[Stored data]

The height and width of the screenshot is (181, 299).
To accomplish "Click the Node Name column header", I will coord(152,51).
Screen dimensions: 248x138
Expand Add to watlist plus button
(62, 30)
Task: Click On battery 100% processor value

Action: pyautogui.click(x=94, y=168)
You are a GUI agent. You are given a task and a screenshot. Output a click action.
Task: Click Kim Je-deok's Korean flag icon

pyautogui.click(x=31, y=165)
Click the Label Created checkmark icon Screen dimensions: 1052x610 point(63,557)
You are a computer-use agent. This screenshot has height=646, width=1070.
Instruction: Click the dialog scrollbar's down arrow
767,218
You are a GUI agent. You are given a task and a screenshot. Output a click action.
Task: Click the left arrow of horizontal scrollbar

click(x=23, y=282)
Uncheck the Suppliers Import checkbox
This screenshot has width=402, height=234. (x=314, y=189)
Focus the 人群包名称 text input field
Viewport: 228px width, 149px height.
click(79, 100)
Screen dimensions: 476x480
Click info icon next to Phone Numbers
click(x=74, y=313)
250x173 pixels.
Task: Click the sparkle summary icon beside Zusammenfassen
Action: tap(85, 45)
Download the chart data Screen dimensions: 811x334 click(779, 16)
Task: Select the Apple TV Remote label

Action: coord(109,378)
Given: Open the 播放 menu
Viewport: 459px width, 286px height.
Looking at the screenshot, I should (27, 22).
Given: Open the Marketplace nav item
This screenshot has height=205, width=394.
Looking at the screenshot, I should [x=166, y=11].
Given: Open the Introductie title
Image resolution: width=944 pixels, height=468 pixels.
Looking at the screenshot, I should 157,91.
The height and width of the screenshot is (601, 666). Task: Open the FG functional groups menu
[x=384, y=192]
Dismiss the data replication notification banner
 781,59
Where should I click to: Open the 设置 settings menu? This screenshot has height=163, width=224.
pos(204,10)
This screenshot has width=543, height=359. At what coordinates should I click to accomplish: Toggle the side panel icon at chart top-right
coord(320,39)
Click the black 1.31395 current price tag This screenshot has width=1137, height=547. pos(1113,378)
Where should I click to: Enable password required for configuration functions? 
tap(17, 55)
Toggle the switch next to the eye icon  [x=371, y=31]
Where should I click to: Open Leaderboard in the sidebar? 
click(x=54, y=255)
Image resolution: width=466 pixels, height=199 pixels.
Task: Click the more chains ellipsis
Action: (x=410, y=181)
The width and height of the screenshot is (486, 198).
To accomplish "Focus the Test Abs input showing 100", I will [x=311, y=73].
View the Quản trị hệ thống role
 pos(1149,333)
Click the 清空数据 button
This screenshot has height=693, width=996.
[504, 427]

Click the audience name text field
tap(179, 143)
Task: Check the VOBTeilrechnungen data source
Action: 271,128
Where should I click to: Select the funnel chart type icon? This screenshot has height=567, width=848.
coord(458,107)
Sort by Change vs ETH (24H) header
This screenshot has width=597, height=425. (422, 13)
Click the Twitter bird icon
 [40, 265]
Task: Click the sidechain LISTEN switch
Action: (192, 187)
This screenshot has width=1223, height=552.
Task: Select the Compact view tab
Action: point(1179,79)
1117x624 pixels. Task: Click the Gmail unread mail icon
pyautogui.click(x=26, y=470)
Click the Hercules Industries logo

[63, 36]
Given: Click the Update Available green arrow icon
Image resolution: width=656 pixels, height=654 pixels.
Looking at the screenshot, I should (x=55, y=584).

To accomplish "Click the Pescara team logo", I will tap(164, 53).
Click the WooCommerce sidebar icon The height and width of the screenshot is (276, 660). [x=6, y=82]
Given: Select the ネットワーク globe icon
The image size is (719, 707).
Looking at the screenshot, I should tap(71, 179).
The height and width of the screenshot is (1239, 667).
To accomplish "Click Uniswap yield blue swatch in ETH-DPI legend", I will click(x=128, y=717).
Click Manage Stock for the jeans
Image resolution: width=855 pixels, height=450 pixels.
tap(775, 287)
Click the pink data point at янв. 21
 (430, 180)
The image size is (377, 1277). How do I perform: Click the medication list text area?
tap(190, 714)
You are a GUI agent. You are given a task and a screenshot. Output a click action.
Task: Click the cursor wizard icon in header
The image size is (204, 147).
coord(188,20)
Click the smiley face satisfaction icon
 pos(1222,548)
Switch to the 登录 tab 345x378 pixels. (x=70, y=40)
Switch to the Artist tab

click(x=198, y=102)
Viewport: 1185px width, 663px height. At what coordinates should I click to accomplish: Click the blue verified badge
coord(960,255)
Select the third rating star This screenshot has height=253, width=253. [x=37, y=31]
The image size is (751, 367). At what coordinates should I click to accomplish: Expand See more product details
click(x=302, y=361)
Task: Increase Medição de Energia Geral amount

> THE TASK
Your answer must be the lines from the one containing "Click the pink data point at янв. 21" to the last line of the entries, repeated exactly and with nothing else.

> RESULT FOR THIS TASK
Click the pink data point at янв. 21
 (430, 180)
The image size is (377, 1277). How do I perform: Click the medication list text area?
tap(190, 714)
You are a GUI agent. You are given a task and a screenshot. Output a click action.
Task: Click the cursor wizard icon in header
The image size is (204, 147).
coord(188,20)
Click the smiley face satisfaction icon
 pos(1222,548)
Switch to the 登录 tab 345x378 pixels. (x=70, y=40)
Switch to the Artist tab

click(x=198, y=102)
Viewport: 1185px width, 663px height. At what coordinates should I click to accomplish: Click the blue verified badge
coord(960,255)
Select the third rating star This screenshot has height=253, width=253. [x=37, y=31]
The image size is (751, 367). At what coordinates should I click to accomplish: Expand See more product details
click(x=302, y=361)
Task: Increase Medição de Energia Geral amount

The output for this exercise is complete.